> Your task:
When responding, copy every record below exactly as it appears.

Stored records

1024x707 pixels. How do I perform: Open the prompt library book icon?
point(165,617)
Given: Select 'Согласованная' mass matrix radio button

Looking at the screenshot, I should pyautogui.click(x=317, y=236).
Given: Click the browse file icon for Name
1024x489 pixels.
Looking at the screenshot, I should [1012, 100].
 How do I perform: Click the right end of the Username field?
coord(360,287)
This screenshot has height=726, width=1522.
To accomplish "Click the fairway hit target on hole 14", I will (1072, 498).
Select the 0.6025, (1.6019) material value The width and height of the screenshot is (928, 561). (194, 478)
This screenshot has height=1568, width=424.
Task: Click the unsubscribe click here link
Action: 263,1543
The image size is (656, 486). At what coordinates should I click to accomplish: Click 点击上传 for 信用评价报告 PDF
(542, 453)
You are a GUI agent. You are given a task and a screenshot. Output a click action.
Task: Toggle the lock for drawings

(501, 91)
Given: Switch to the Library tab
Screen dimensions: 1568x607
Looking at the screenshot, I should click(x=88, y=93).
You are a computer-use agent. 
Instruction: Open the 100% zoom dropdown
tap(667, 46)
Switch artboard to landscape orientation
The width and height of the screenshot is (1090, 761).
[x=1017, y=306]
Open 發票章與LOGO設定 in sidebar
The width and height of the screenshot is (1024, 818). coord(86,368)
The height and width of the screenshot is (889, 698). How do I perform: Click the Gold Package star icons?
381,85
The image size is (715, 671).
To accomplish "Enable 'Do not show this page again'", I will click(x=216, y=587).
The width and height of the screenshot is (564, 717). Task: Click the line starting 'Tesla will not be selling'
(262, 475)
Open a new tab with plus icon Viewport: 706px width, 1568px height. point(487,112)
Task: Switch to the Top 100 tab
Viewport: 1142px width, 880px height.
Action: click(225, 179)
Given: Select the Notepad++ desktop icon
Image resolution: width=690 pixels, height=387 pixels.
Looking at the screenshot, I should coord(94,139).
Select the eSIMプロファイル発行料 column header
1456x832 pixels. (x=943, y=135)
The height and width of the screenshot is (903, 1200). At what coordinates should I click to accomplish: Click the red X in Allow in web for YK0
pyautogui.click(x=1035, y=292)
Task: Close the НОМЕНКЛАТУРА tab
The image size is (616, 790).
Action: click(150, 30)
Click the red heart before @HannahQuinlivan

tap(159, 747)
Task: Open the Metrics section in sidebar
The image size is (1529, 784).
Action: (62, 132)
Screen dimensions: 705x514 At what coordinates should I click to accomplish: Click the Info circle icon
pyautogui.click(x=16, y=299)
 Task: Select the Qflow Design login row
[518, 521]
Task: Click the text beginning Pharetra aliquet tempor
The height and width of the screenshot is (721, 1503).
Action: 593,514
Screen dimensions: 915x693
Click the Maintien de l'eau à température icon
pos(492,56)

> Response box:
1024x707 pixels. How do I perform: Open the prompt library book icon?
point(165,617)
Given: Select 'Согласованная' mass matrix radio button

Looking at the screenshot, I should pyautogui.click(x=317, y=236).
Given: Click the browse file icon for Name
1024x489 pixels.
Looking at the screenshot, I should [1012, 100].
 How do I perform: Click the right end of the Username field?
coord(360,287)
This screenshot has height=726, width=1522.
To accomplish "Click the fairway hit target on hole 14", I will (1072, 498).
Select the 0.6025, (1.6019) material value The width and height of the screenshot is (928, 561). (194, 478)
This screenshot has height=1568, width=424.
Task: Click the unsubscribe click here link
Action: 263,1543
The image size is (656, 486). At what coordinates should I click to accomplish: Click 点击上传 for 信用评价报告 PDF
(542, 453)
You are a GUI agent. You are given a task and a screenshot. Output a click action.
Task: Toggle the lock for drawings

(501, 91)
Given: Switch to the Library tab
Screen dimensions: 1568x607
Looking at the screenshot, I should click(x=88, y=93).
You are a computer-use agent. 
Instruction: Open the 100% zoom dropdown
tap(667, 46)
Switch artboard to landscape orientation
The width and height of the screenshot is (1090, 761).
[x=1017, y=306]
Open 發票章與LOGO設定 in sidebar
The width and height of the screenshot is (1024, 818). coord(86,368)
The height and width of the screenshot is (889, 698). How do I perform: Click the Gold Package star icons?
381,85
The image size is (715, 671).
To accomplish "Enable 'Do not show this page again'", I will click(x=216, y=587).
The width and height of the screenshot is (564, 717). Task: Click the line starting 'Tesla will not be selling'
(262, 475)
Open a new tab with plus icon Viewport: 706px width, 1568px height. point(487,112)
Task: Switch to the Top 100 tab
Viewport: 1142px width, 880px height.
Action: click(225, 179)
Given: Select the Notepad++ desktop icon
Image resolution: width=690 pixels, height=387 pixels.
Looking at the screenshot, I should coord(94,139).
Select the eSIMプロファイル発行料 column header
1456x832 pixels. (x=943, y=135)
The height and width of the screenshot is (903, 1200). At what coordinates should I click to accomplish: Click the red X in Allow in web for YK0
pyautogui.click(x=1035, y=292)
Task: Close the НОМЕНКЛАТУРА tab
The image size is (616, 790).
Action: click(150, 30)
Click the red heart before @HannahQuinlivan

tap(159, 747)
Task: Open the Metrics section in sidebar
The image size is (1529, 784).
Action: (62, 132)
Screen dimensions: 705x514 At what coordinates should I click to accomplish: Click the Info circle icon
pyautogui.click(x=16, y=299)
 Task: Select the Qflow Design login row
[518, 521]
Task: Click the text beginning Pharetra aliquet tempor
The height and width of the screenshot is (721, 1503).
Action: 593,514
Screen dimensions: 915x693
Click the Maintien de l'eau à température icon
pos(492,56)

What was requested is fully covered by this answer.